Émile was cool, and had blonde curls even at sixteen. He shouted back at the bearded old man, and I was smitten. We established a gentle relationship, kissing and holding hands and sleeping side by side. This was just right in the blue-and-white world of the mountains: to be pleased but not disturbed.
We were camping under sunshine in snow and if I walked a few hundred yards away from the site, I could be alone in silence and whiteness. I would watch the mountains enlarge and accumulate, and adjust myself. I knew nothing grander than the Welsh hills and the cliffs of Cornwall. Mountains were a feature of fairytale geography, a world of heightened senses and heightened choices. They were also a trial: jagged peaks that had to be passed through by any questing knight or runaway princess.
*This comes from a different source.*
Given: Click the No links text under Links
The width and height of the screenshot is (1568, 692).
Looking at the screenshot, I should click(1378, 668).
The landscape had such an epic scale that you could only measure in centuries and histories, the big pictures and big stories, and there was room for them all. It wouldn’t have surprised me to see pilgrims on donkeys, Hannibal with his elephants, Charlemagne with his army.
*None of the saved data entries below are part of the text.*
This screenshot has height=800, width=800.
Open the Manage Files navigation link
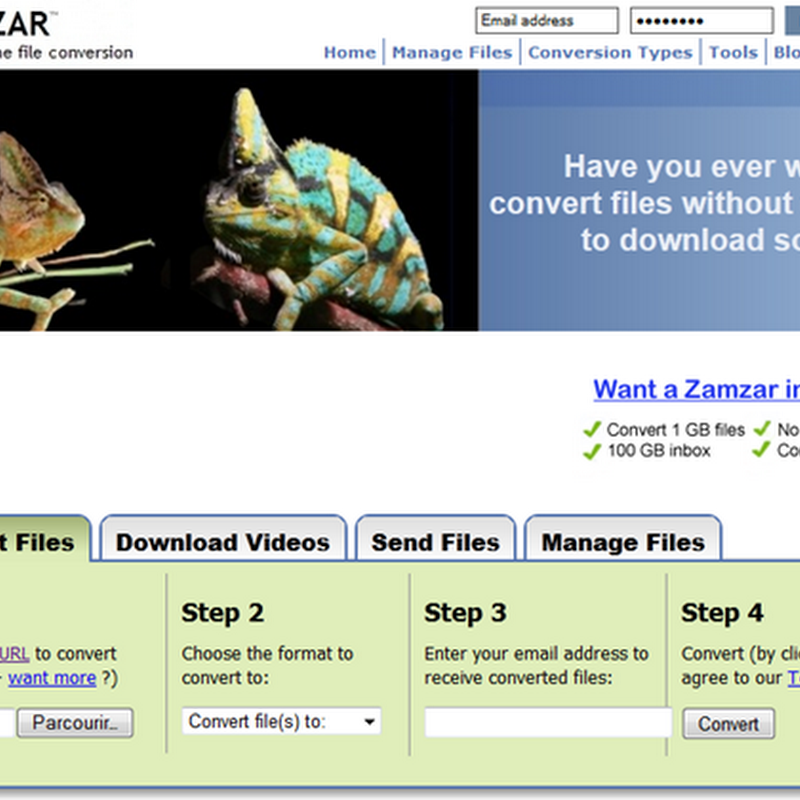[452, 53]

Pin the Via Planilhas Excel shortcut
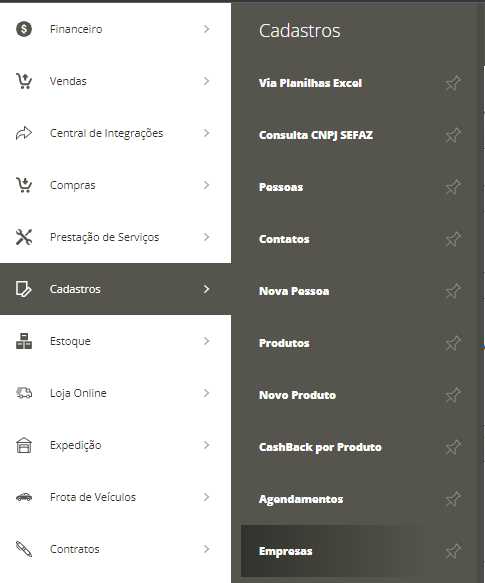(x=453, y=83)
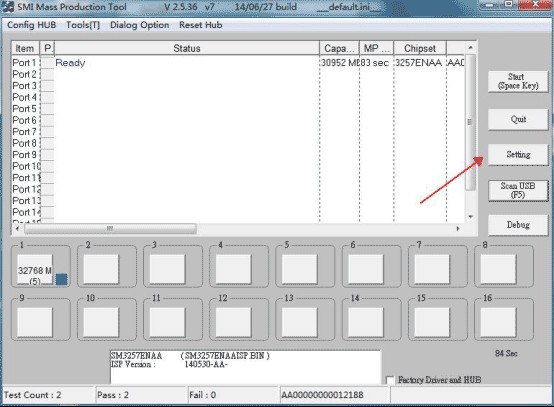Open the Setting button
Screen dimensions: 554x407
click(x=518, y=154)
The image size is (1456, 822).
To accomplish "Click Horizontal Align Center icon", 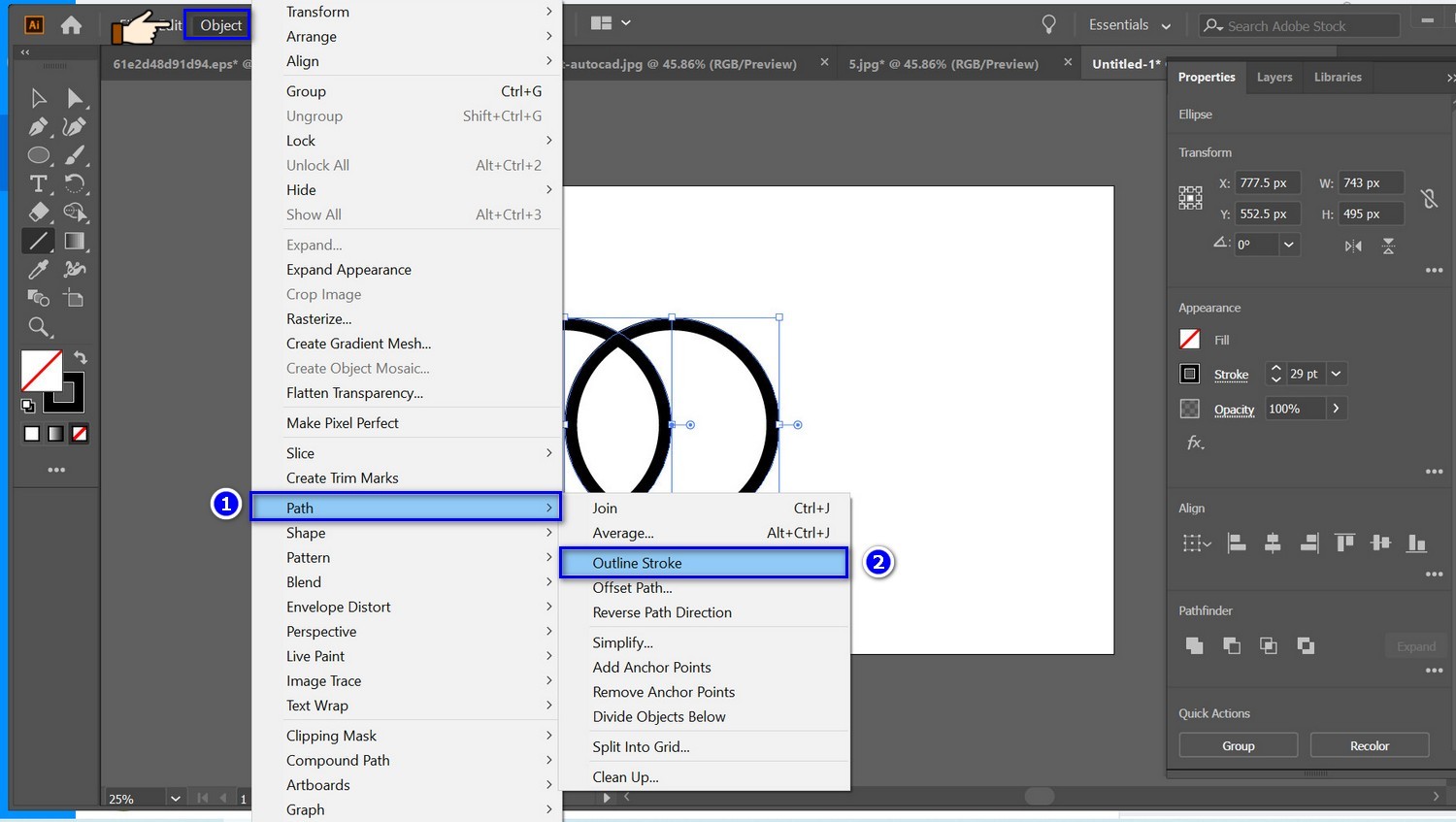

I couldn’t see this mountain, though, because I was on it. My memory is of a series of parts: the dirty ice, a field of snow, a fall of scree, a frozen stream, a terrifying path. We walked to the Steingletscher, the glacier, and I was shocked by how grubby, dingy and soggy it was, how roughly put together. I had envisaged a glossy lozenge of pure blue ice.
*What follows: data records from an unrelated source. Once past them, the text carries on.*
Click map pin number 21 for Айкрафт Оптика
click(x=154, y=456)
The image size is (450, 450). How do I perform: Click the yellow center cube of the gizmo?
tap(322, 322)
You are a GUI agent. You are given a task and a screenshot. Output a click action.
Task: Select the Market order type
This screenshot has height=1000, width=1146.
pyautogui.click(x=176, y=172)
Round the campfire, we sang the usual songs from the FSC songbook: protest, folk and blues. Back at our tents, we sang the songs we’d left behind with our radios and stereos. I had happily forgotten my family, boyfriend and friends but I craved music so much that I would have sung anything.
Just above our campsite was an inn where the local shepherds drank. It had a few guest rooms and we would pool our money, buy a couple of beers between six of us and then take it in turns to sneak upstairs to use the guest bathrooms. We even managed to smuggle in towels and use their showers.
After a few nights, the shepherds approached us. Dark, bristling and unsmiling, they lined up. I pushed my towel out of sight.
‘English?’ One asked.
I nodded: Yes, English.
Their faces cracked open and one stepped forward. ‘My bonnie lies over the ocean …’
Another joined him: ‘My bonnie lies over the sea.’
They all knew it: ‘My bonnie lies over the ocean. Oh bring back my bonnie to me.’
We leapt to our feet: ‘Bring back, bring back, oh bring back my bonnie to me, to me …’
I had tears in my eyes. This song meant nothing in particular to me but it was a chance to sing. Émile wasn’t David, but he was who was there. The point of it was feeling – high mountains of feeling.